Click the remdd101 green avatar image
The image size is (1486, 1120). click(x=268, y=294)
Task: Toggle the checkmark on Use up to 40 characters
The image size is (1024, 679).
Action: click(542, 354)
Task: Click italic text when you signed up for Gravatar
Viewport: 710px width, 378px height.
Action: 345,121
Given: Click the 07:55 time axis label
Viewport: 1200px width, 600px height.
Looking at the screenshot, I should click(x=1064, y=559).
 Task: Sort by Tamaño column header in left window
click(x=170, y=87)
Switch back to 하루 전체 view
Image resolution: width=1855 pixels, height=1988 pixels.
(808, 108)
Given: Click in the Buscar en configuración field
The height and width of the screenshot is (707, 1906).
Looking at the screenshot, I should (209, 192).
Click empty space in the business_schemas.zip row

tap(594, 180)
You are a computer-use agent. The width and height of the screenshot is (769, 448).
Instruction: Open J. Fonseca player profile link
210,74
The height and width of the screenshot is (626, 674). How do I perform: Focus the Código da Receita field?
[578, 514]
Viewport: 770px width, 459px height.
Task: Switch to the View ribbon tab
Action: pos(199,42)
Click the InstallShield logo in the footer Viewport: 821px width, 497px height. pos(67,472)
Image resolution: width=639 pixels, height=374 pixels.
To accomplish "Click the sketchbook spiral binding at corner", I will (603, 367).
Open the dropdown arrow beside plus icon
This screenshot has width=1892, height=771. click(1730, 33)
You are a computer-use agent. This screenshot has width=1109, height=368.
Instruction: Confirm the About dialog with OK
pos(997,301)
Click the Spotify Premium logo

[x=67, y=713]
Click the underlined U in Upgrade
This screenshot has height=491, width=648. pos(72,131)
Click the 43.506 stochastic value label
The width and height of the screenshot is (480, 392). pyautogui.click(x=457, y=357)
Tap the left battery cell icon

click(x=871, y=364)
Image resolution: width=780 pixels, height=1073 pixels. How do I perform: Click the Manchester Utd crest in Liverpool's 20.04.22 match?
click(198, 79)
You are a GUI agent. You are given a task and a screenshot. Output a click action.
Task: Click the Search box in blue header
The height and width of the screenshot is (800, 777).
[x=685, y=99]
++++++++++
Aim of the task:
Wherever the word "agent" turns up in the records above, copy the line that holds it.

Answer below:
You are a computer-use agent. The width and height of the screenshot is (769, 448).
You are a computer-use agent. This screenshot has width=1109, height=368.
You are a GUI agent. You are given a task and a screenshot. Output a click action.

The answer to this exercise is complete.